> **WHAT THE TASK ASKS**
In the listing below, print exactly the lines between the line holding "You are a computer-use agent." and the line holding "Instruction: Click Mollie", inclusive, and no more.
**** DATA EXCERPTS ****
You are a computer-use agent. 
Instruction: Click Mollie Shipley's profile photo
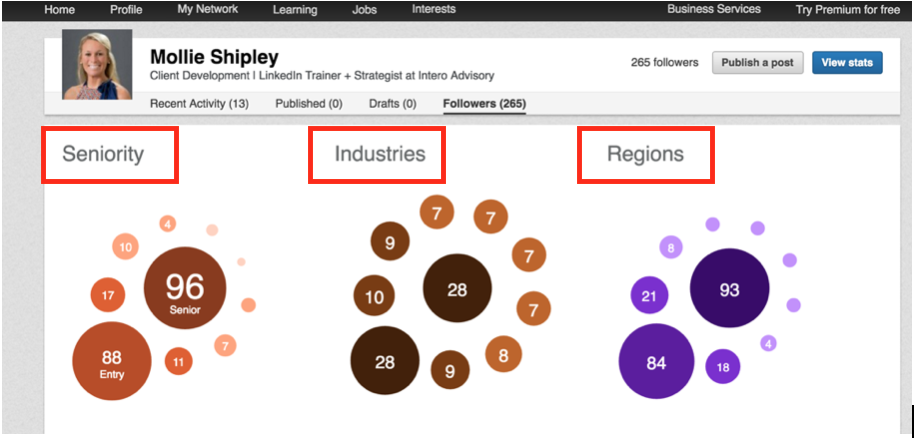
****
**** DATA EXCERPTS ****
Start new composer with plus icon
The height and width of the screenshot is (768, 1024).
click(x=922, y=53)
****
**** DATA EXCERPTS ****
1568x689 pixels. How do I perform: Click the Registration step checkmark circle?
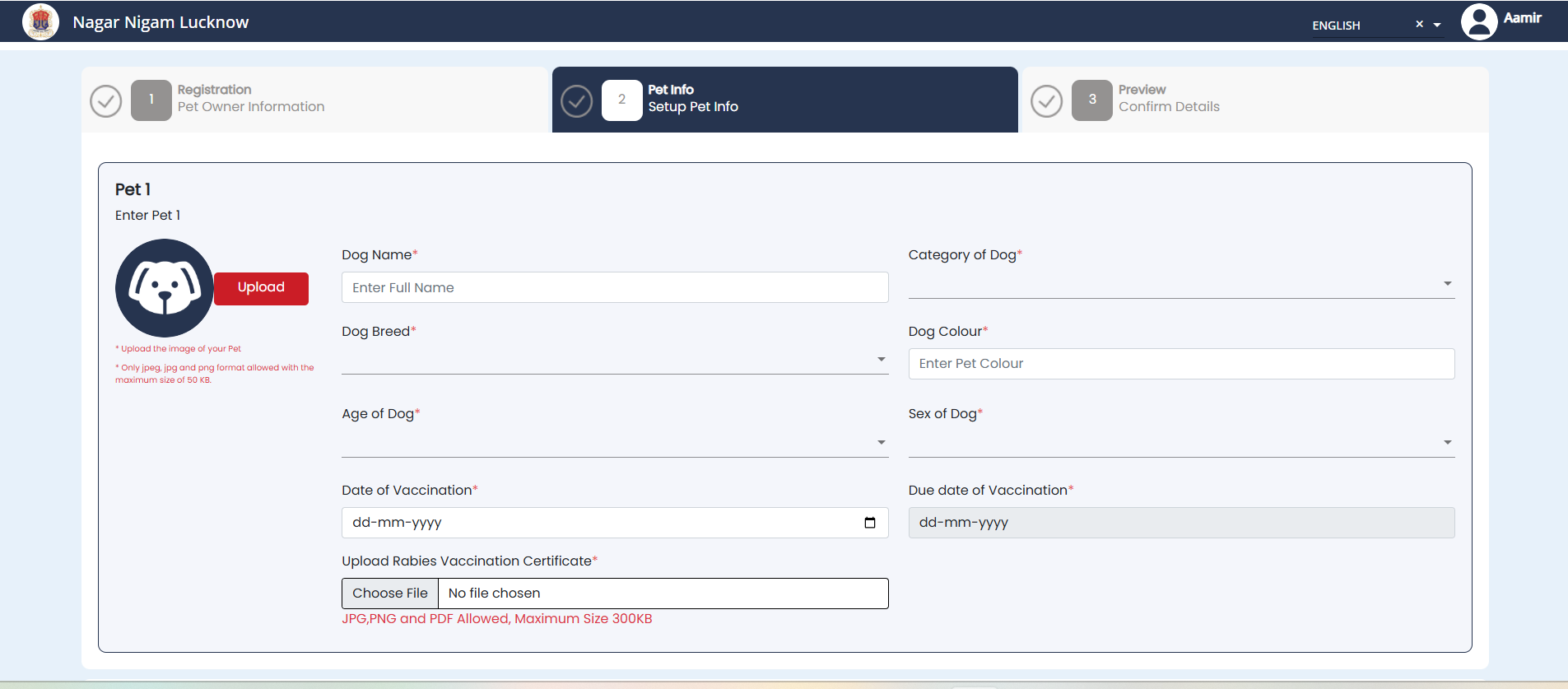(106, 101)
****
> **SOLUTION**
You are a computer-use agent. 
Instruction: Click Mollie Shipley's profile photo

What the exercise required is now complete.